Principles of Economics
- Author: Carl Menger
- Original title: Grundsätze der Volkswirtschaftslehre
- Language: German
- Subject: Economics
- Genre: Non-fiction, Treatise
- Publisher: Braumüller
- Publication date: 1871
- Publication place: Austria
- Published in English: 1950
- Media type: Print (Hardback & Paperback)
- Pages: 285
- OCLC: 271580456

= Principles of Economics (Menger book) =

Book by Carl Menger (1871)

Principles of Economics (Grundsätze der Volkswirtschaftslehre; 1871) is a book by economist Carl Menger which is credited with the founding of the Austrian School of economics. It was one of the first modern treatises to advance the theory of marginal utility.

==Summary==
Menger advanced his theory that the marginal utility of goods, rather than labor inputs, is the source of their value.

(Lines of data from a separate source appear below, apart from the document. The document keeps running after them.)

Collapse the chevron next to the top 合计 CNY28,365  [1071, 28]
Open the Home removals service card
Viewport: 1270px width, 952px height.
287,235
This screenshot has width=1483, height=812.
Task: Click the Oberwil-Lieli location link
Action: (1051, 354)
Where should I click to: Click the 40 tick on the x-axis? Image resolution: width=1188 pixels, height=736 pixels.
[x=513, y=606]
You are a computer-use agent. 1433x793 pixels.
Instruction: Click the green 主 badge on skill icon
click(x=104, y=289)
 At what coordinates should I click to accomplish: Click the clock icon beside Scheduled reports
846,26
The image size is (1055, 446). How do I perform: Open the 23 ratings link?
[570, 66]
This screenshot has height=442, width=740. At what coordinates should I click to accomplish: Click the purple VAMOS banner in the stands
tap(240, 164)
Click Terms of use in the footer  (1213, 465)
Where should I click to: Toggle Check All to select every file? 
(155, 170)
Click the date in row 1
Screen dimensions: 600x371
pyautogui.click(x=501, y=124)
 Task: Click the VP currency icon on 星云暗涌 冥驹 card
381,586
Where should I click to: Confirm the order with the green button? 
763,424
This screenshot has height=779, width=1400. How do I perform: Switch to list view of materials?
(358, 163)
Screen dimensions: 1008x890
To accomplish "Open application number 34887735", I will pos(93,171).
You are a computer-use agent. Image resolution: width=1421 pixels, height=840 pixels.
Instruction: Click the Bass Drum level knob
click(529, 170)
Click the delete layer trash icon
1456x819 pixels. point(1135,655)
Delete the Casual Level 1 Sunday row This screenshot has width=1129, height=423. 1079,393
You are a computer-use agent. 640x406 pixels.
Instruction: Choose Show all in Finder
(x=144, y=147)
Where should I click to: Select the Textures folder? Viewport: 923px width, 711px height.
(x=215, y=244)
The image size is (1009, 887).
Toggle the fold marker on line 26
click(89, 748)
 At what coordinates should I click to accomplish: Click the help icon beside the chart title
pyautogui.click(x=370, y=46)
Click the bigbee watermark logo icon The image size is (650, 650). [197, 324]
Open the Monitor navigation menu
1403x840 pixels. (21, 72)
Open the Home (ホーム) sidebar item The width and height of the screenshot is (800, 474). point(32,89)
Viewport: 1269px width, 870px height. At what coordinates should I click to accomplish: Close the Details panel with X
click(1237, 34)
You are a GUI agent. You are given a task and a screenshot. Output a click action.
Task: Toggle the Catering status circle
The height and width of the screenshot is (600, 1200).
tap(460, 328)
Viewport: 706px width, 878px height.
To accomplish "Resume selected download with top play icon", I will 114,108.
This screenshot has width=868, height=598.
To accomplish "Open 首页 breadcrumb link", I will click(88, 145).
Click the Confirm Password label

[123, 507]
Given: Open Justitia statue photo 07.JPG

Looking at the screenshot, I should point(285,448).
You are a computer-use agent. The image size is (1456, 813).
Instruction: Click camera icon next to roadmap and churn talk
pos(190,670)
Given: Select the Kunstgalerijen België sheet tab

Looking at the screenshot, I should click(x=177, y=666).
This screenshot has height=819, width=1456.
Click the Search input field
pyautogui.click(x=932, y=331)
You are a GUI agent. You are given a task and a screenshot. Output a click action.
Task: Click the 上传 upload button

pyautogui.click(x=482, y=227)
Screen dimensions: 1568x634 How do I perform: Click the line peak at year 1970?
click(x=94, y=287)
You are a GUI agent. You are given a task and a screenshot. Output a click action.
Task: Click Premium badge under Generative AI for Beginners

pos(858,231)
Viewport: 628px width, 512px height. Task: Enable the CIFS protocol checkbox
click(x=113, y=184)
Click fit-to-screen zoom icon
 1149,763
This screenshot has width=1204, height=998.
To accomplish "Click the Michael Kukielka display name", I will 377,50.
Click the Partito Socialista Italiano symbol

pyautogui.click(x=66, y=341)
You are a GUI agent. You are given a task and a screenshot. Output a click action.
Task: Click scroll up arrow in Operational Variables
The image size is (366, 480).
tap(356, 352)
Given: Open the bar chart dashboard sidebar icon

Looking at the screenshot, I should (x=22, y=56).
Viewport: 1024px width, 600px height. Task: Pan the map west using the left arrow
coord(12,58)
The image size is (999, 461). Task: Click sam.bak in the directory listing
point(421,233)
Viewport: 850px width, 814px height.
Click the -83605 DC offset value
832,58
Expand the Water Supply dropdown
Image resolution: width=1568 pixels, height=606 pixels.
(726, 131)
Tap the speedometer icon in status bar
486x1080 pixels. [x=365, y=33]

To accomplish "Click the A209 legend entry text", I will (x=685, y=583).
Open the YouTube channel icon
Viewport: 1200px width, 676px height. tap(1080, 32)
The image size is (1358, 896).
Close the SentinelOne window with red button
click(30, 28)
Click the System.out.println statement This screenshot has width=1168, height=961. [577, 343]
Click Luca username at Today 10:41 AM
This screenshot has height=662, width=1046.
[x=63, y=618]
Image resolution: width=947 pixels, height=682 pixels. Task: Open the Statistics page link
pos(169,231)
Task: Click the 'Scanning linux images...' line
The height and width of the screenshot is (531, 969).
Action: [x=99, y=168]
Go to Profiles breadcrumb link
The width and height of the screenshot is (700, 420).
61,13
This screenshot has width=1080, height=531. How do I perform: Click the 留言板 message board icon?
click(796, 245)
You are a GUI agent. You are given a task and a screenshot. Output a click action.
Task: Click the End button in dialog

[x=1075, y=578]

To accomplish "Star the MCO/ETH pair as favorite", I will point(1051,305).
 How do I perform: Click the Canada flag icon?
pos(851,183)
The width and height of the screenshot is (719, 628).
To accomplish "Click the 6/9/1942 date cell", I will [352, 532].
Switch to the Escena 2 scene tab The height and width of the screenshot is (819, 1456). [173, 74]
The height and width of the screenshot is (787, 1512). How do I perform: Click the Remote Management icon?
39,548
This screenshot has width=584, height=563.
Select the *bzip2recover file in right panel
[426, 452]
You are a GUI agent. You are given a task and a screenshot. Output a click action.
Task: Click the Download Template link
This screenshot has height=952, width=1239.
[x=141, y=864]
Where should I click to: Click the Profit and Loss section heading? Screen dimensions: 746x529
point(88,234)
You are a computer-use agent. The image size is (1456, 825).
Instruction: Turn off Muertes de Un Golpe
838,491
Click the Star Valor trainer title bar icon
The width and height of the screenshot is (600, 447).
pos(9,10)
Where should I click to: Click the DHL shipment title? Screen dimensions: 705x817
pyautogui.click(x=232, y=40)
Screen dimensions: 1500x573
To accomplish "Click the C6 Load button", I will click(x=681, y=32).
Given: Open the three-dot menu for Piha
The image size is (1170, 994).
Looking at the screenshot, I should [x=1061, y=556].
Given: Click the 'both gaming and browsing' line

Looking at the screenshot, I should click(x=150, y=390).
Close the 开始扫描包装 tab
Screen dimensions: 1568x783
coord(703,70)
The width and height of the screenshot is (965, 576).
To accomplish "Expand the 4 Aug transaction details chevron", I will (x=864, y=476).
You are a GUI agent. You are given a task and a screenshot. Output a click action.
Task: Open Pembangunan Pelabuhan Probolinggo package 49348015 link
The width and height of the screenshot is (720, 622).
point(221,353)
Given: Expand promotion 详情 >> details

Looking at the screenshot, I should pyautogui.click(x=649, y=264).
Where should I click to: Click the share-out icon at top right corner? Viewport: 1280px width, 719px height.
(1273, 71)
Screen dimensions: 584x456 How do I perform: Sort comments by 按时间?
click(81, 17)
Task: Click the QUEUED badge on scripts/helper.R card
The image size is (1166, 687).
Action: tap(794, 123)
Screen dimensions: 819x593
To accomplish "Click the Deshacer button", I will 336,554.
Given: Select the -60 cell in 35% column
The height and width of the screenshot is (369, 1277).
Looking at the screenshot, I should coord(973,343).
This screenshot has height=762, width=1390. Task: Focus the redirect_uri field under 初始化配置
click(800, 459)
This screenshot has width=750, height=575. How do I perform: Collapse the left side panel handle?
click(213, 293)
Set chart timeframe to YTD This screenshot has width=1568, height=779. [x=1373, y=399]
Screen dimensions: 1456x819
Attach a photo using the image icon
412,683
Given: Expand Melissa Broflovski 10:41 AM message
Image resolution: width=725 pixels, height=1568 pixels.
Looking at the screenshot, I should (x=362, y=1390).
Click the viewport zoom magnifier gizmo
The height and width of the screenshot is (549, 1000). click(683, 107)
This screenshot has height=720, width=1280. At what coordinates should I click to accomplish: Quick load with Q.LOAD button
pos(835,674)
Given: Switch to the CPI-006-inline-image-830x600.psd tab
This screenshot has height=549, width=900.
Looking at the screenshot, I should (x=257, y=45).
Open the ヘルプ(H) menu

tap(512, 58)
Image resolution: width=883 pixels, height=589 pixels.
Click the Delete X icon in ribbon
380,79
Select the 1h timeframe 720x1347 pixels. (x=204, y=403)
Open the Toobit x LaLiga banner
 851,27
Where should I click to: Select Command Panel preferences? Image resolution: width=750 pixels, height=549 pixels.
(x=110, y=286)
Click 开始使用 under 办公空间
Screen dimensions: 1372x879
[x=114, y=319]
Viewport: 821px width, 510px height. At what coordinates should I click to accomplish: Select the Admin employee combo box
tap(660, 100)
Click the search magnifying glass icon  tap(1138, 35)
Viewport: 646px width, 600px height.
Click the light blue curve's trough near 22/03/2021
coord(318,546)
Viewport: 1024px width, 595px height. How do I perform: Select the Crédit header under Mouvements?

This marginalist theory solved the diamond–water paradox that had been puzzling classical economists: the fact that mankind finds diamonds to be far more valuable than water although water is far more important.

Menger stressed uncertainty in the making of economic decisions, rather than relying on "Homo economicus" or the rational man who was fully informed of all circumstances impinging on his decisions. This was a deviation from classical and neoclassical economic thought. Menger asserted that such perfect knowledge never exists, and that therefore all economic activity implies risk. The entrepreneurs' role was to collect and evaluate information and to act on those risks.

Menger saw that time was the root of uncertainty within economics. As production takes time then producers have no certainty on the supply or demand for their product. Thus the price of the finished product bears no resemblance to the costs of production, since the two represent market conditions at very different points in time.

The labour theory of value was the explanation that had been reached by Adam Smith among others, and the Marxist school of economics still relies on this theory. The labour theory of value was that the value of an object was reliant on the labour that had gone into producing it, including any training or investment that supplemented the labour.

According to neoclassical economists the labour theory of value could not explain fluctuating values for different kinds of labour, nor did it explain how found goods could be more valuable than extracted goods.

As the price of a commodity is the average cost of production, it includes the fact that a tiny proportion of commodities may be found, although finding goods is hardly typical of modern manufacturing processes.

Marginal utility as the source of value meant that the perceived need for an object was seen to be dictating the value, on an individual rather than a general level. The implication was that the individual mind is the source of economic value.

Although Menger accepted the marginal utility theory, he made deviations from the work of other neoclassical pioneers. Most importantly he fundamentally rejected the use of mathematical methods insisting that the function of economics was to investigate the essences rather than the specific quantities of economic phenomena.

==Reception==
Ludwig von Mises called the book the best introduction to the Austrian School of economics.